[llvm-dev] The AnghaBench collection of compilable programs

Sat Feb 22 06:55:03 PST 2020

Dear LLVMers,

    we, at UFMG, have been building a large collection of compilable
benchmarks. Today, we have one million C files, mined from open-source
repositories, that compile into LLVM bytecodes (and from there to
object files). To ensure compilation, we perform type inference on the
C programs. Type inference lets us replace missing dependencies.
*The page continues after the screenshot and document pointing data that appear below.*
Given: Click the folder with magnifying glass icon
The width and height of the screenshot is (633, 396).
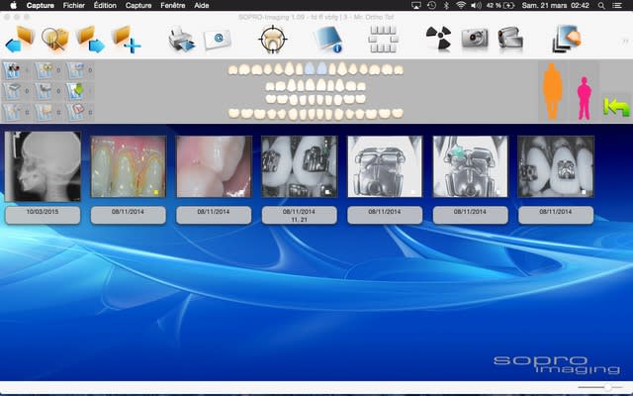Looking at the screenshot, I should point(54,39).
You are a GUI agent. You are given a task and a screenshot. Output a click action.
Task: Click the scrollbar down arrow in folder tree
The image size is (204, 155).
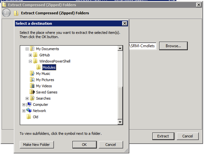click(120, 122)
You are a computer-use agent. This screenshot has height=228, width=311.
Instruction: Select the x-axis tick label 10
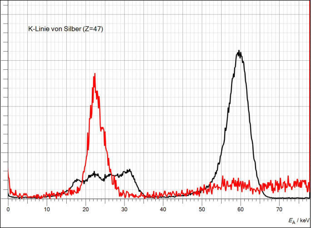[x=47, y=209]
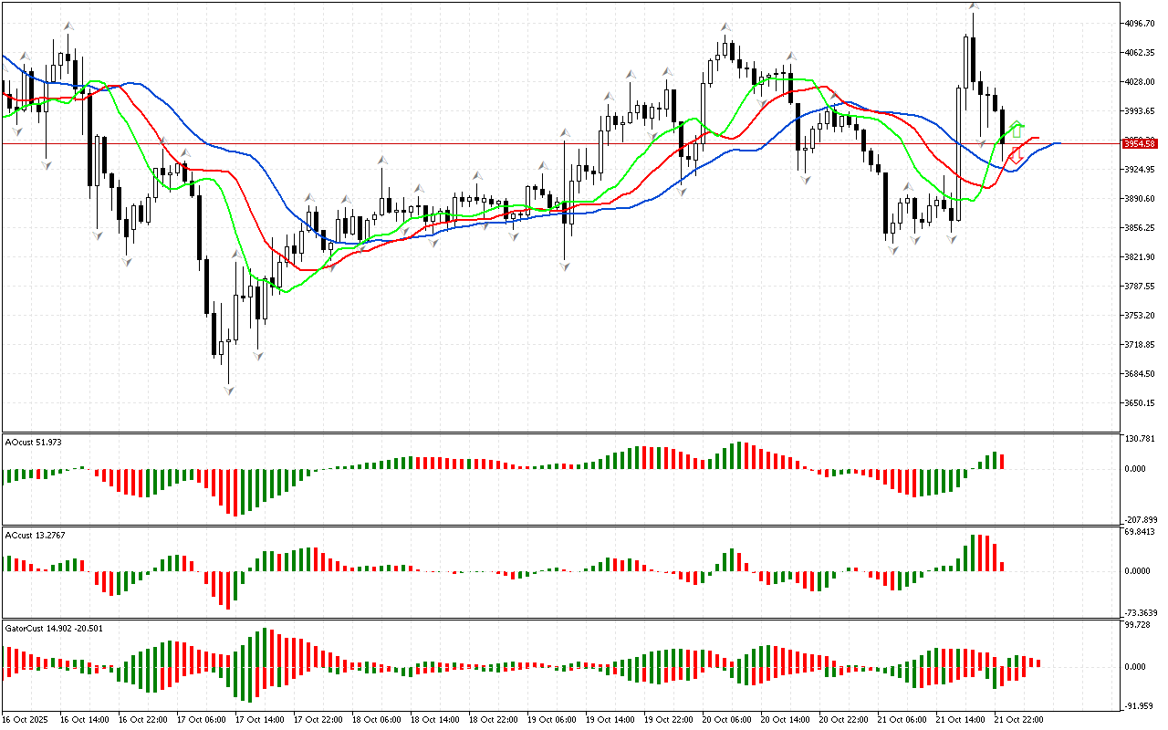1168x730 pixels.
Task: Click the 21 Oct 22:00 time axis label
Action: click(1017, 720)
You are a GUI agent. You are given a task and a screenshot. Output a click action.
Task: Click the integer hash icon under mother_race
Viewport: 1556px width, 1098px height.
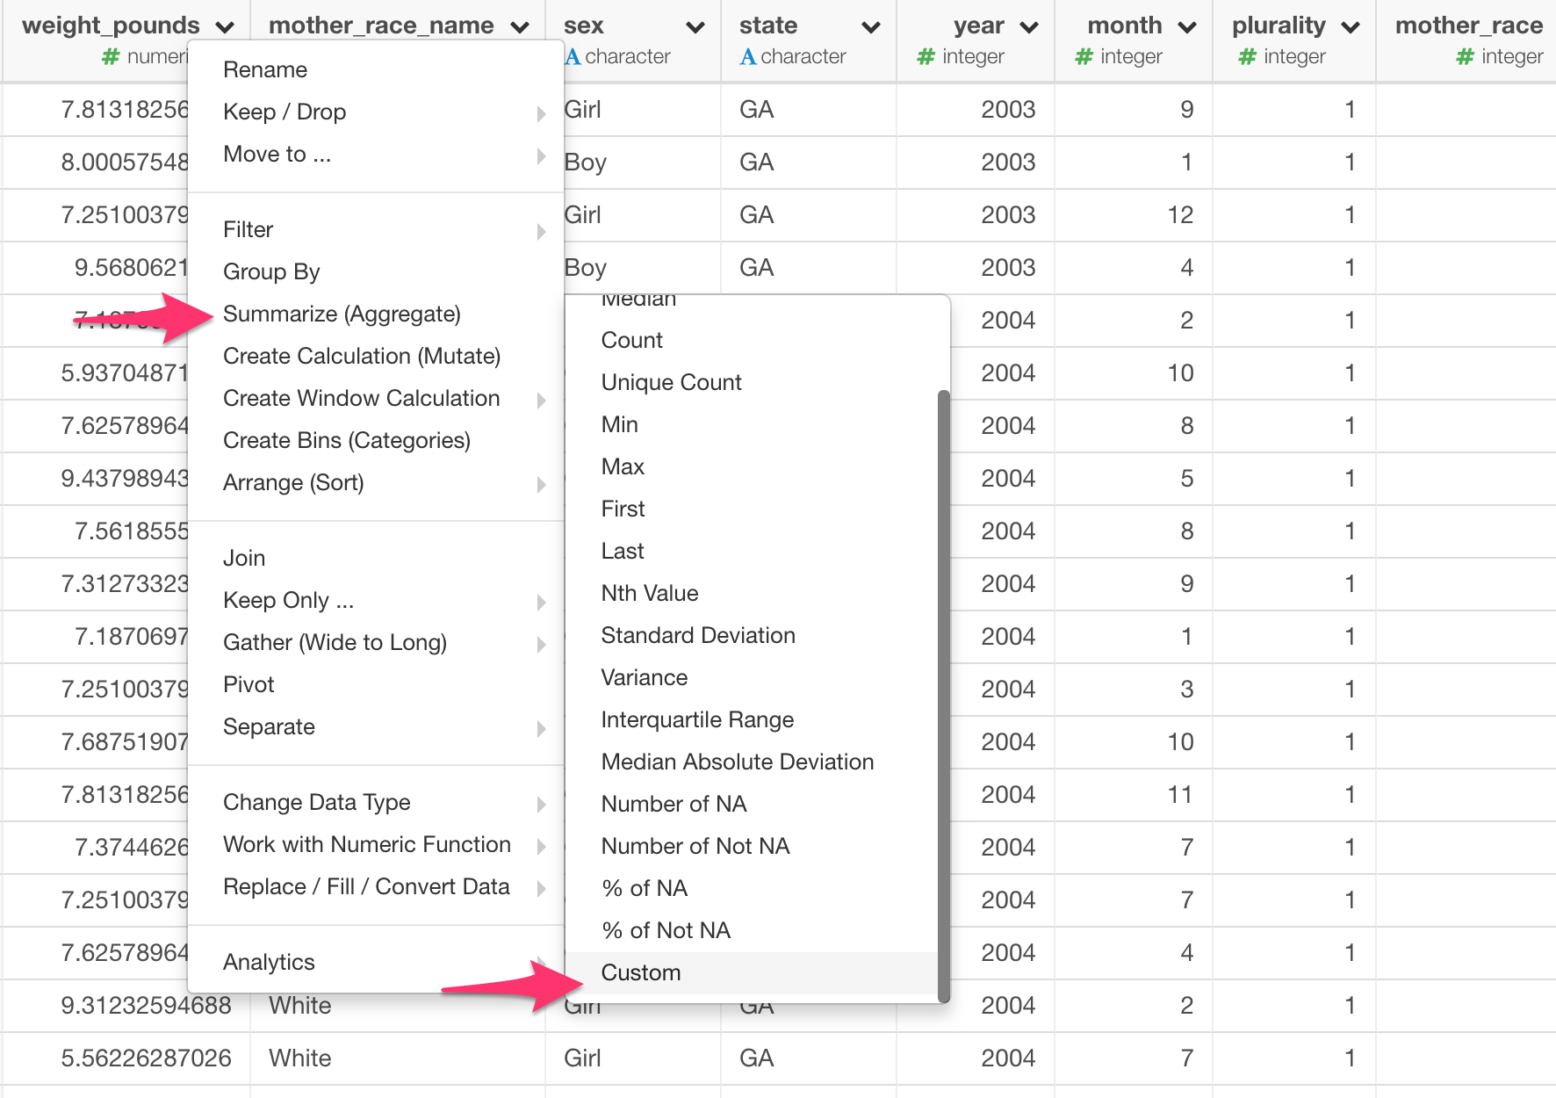point(1465,57)
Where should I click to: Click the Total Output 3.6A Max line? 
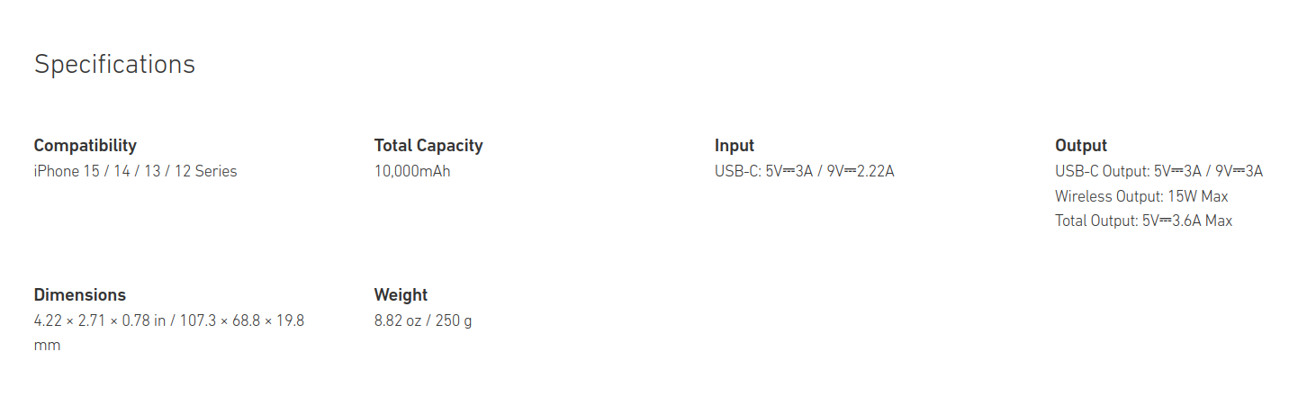(x=1143, y=221)
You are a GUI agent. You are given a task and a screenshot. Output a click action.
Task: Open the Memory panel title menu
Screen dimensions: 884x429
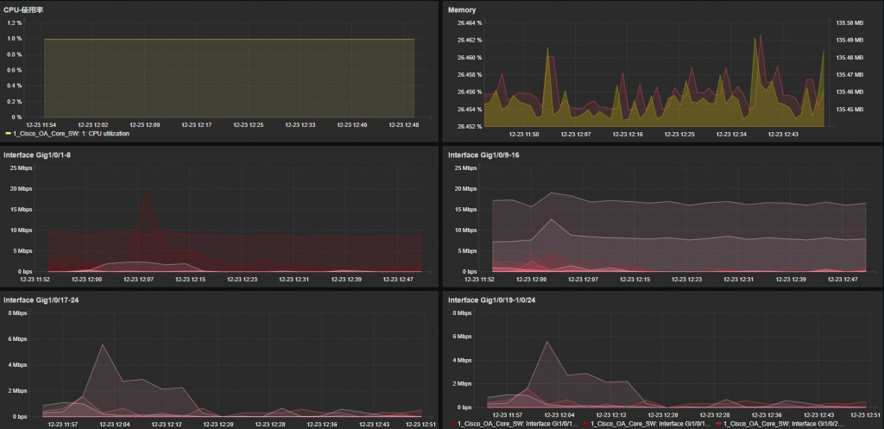462,9
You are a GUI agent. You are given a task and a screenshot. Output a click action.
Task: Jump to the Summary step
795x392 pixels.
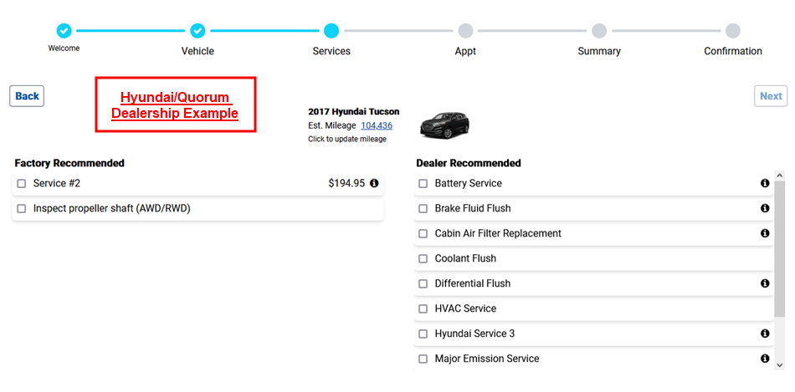point(599,31)
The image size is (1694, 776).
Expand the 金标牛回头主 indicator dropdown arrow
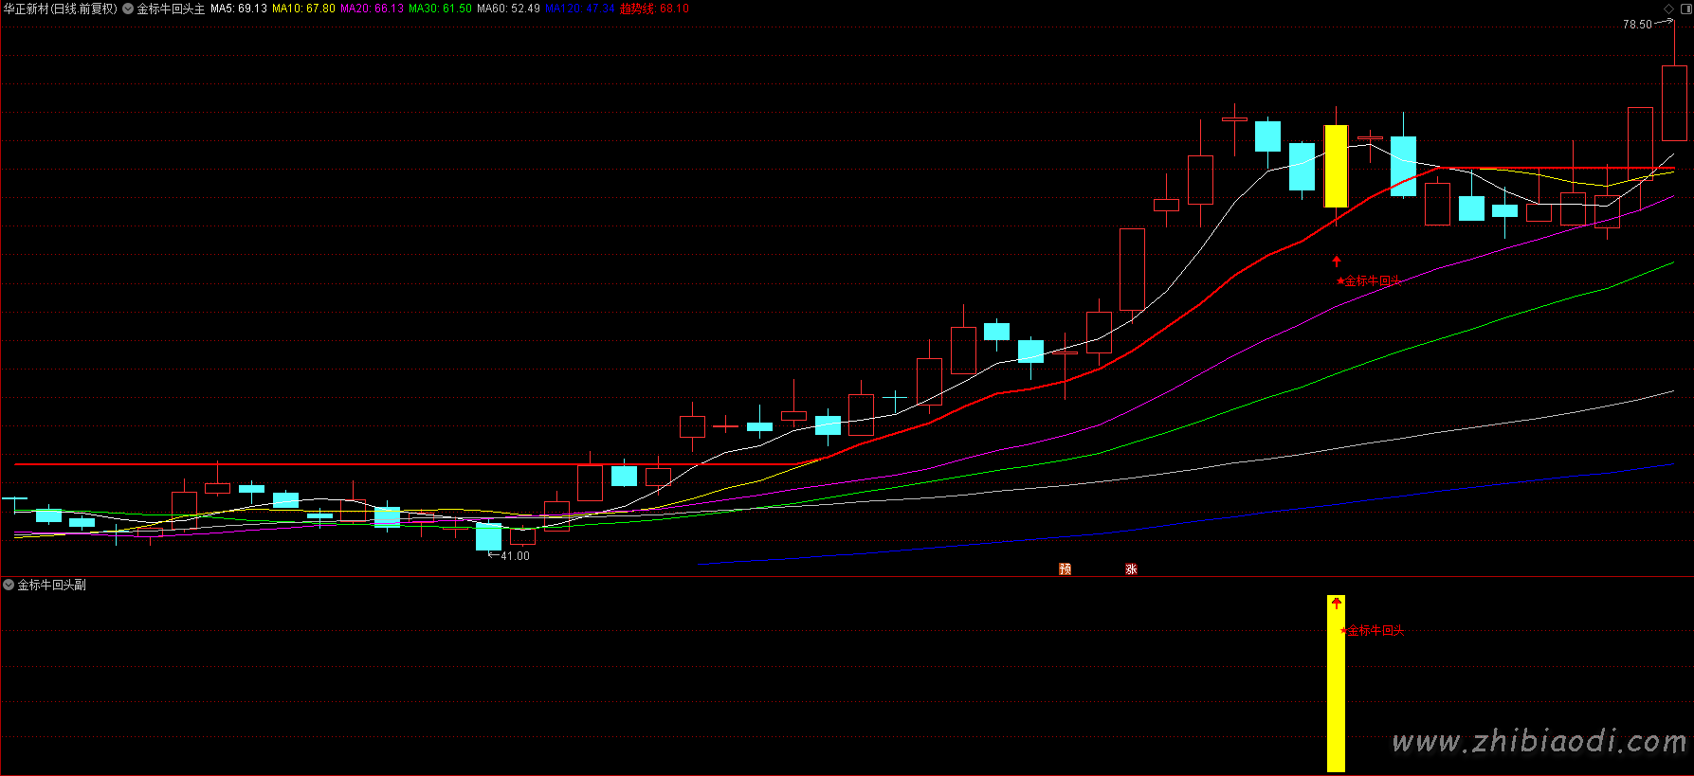(128, 9)

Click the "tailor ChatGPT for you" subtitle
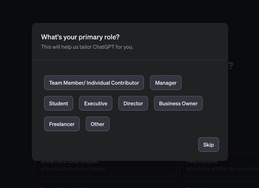87,47
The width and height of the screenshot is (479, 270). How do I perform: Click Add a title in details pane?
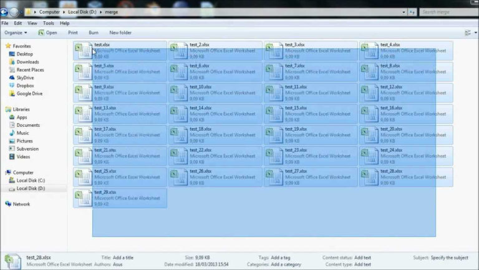[123, 257]
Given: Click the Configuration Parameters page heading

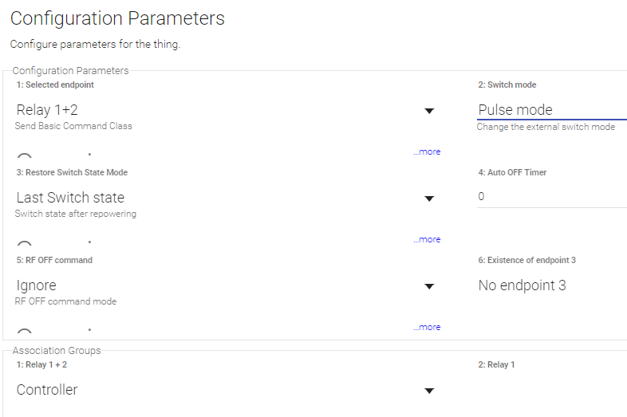Looking at the screenshot, I should 117,18.
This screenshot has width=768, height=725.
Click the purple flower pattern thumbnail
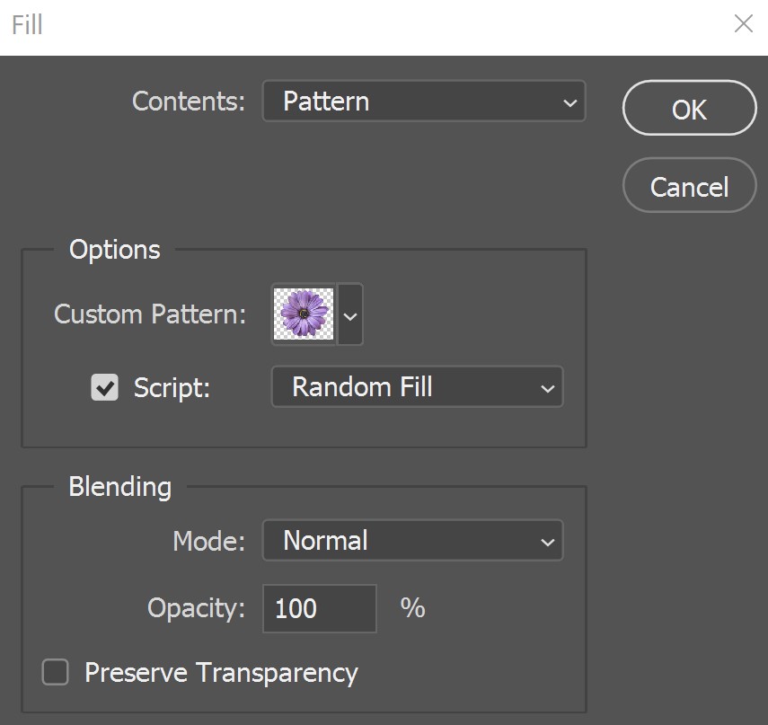[304, 314]
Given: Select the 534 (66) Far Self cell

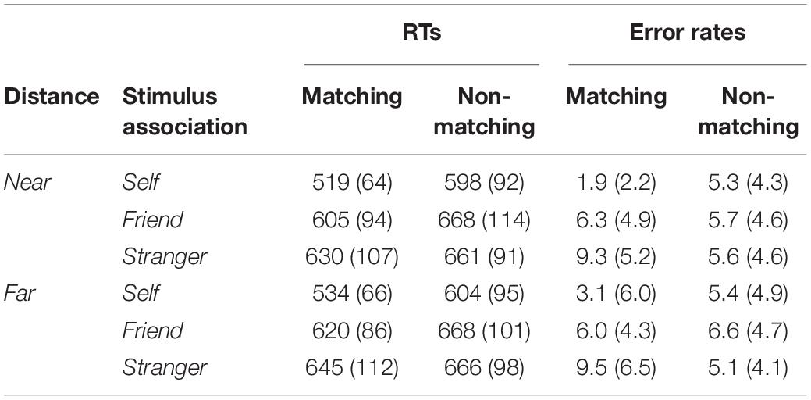Looking at the screenshot, I should 352,295.
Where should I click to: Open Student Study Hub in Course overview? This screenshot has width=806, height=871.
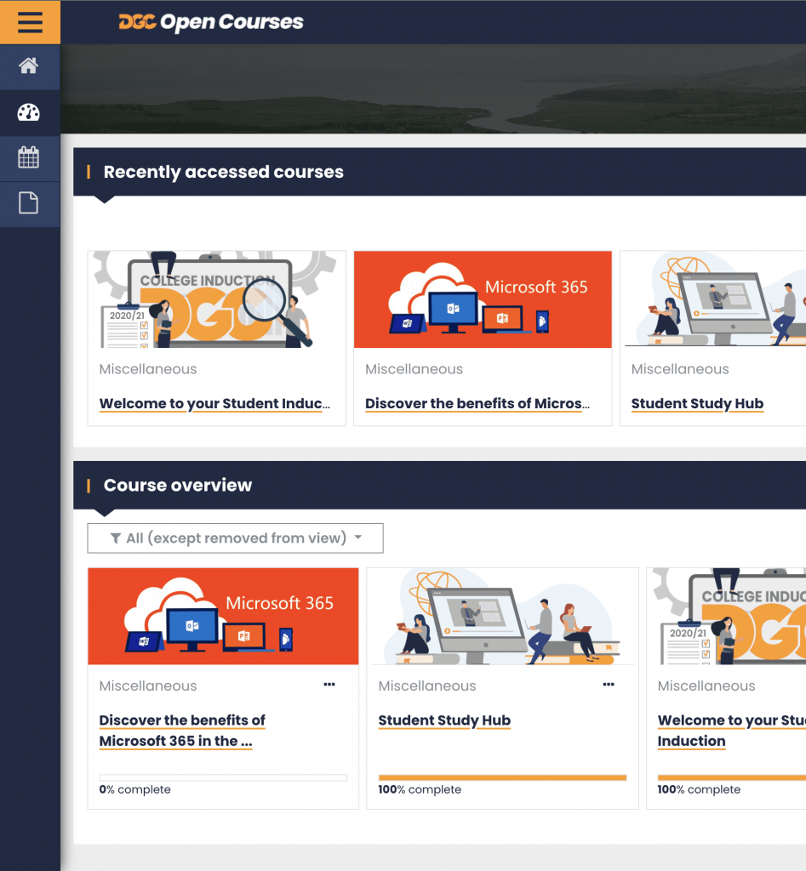pyautogui.click(x=444, y=720)
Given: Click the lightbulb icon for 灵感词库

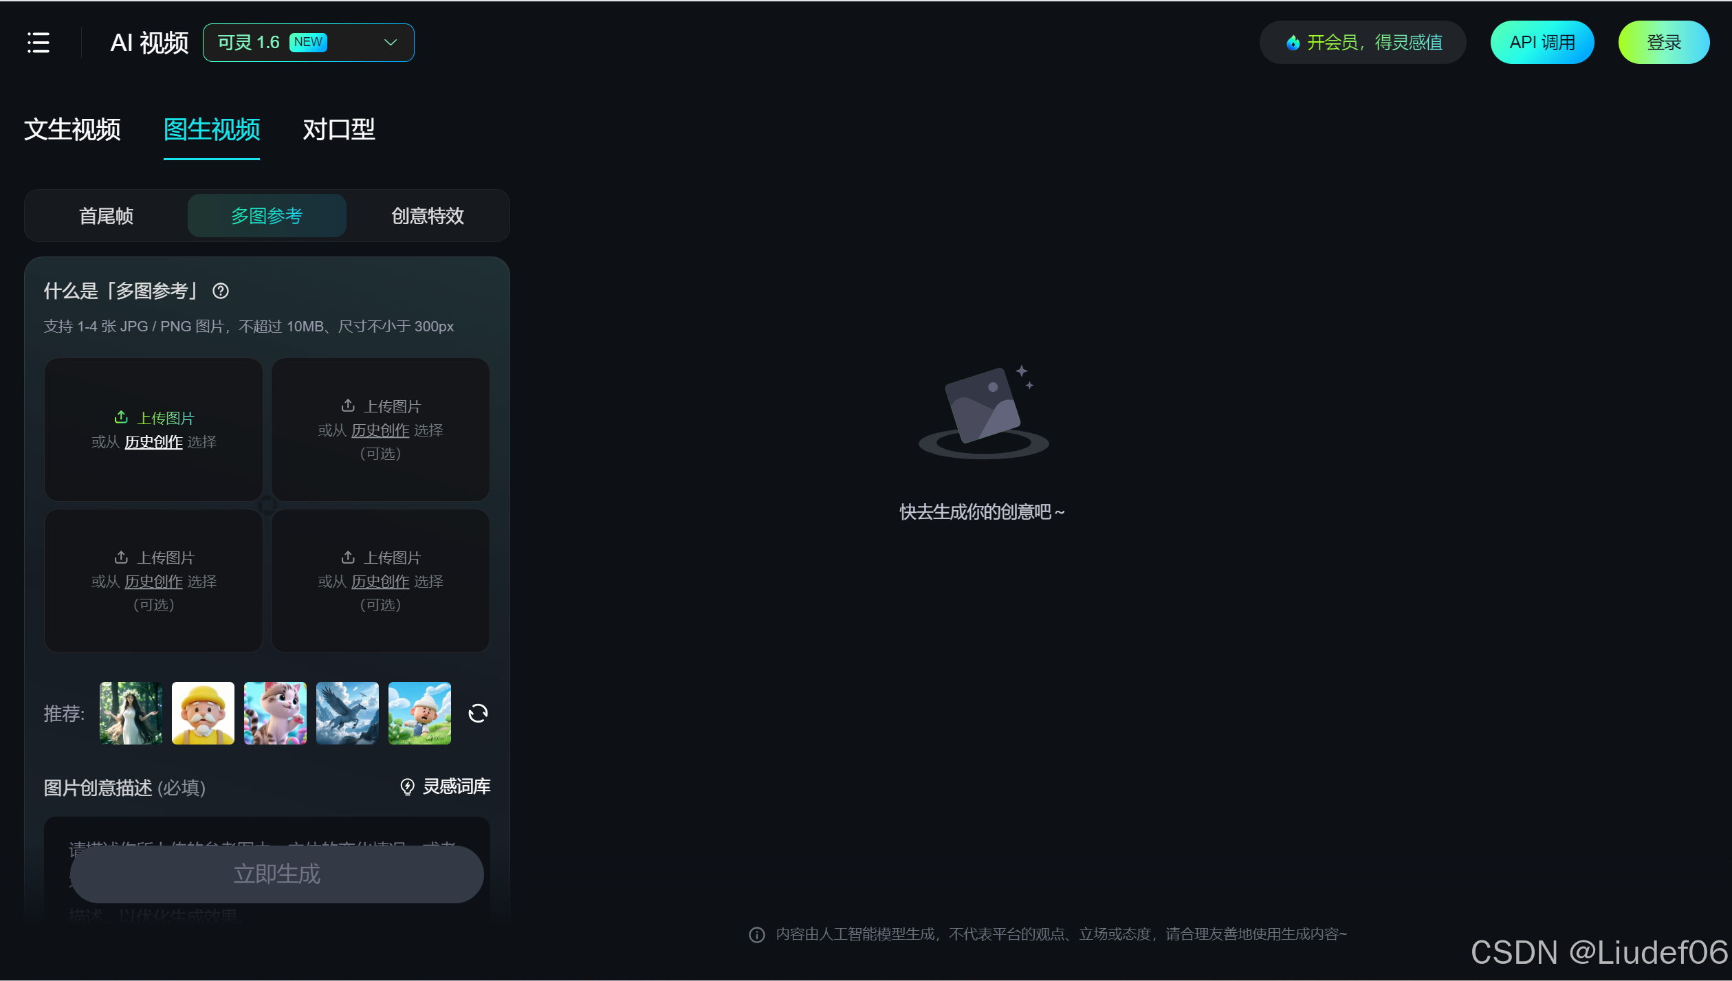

The benchmarks are available at: http://cuda.dcc.ufmg.br/angha/

We have a technical report describing the construction of this
collection: http://lac.dcc.ufmg.br/pubs/TechReports/LaC_TechReport012020.pdf

Many things can be done with so many LLVM bytecodes. A few examples
follow below:

* We can autotune compilers. We have trained YaCoS, a tool used to
find good optimization sequences. The objective function is code size.
We find the best optimization sequence for each program in the
database. To compile an unknown program, we get the program in the
database that is the closest, and apply the same optimization
sequence. Results are good: we can improve on clang -Oz by almost 10%
in MiBench, for instance.

* We can perform many types of explorations on real-world code. For
instance, we have found that 95.4% of all the interference graphs of
these programs, even in machine code (no phi-functions and lots of
pre-colored registers), are chordal.

* We can check how well different tools are doing on real-world code.
For instance, we can use these benchmarks to check how many programs
can be analyzed by Ultimate Buchi Automizer
(https://ultimate.informatik.uni-freiburg.de/downloads/BuchiAutomizer/).
This is a tool that tries to prove termination or infinite execution
for some programs.

* We can check how many programs can be compiled by different
high-level synthesis tools into FPGAs. We have tried LegUp and Vivado,
for instance.

* Our webpage contains a search box, so that you can get the closest
programs to a given input program. Currently, we measure program
distance as the Euclidian distance on Namolaru feature vectors.

We do not currently provide inputs for those programs. It's possible
to execute the so called "leaf-functions", e.g., functions that do not
call other routines. We have thousands of them. However, we do not
guarantee the absence of undefined behavior during the execution.

Regards,

Fernando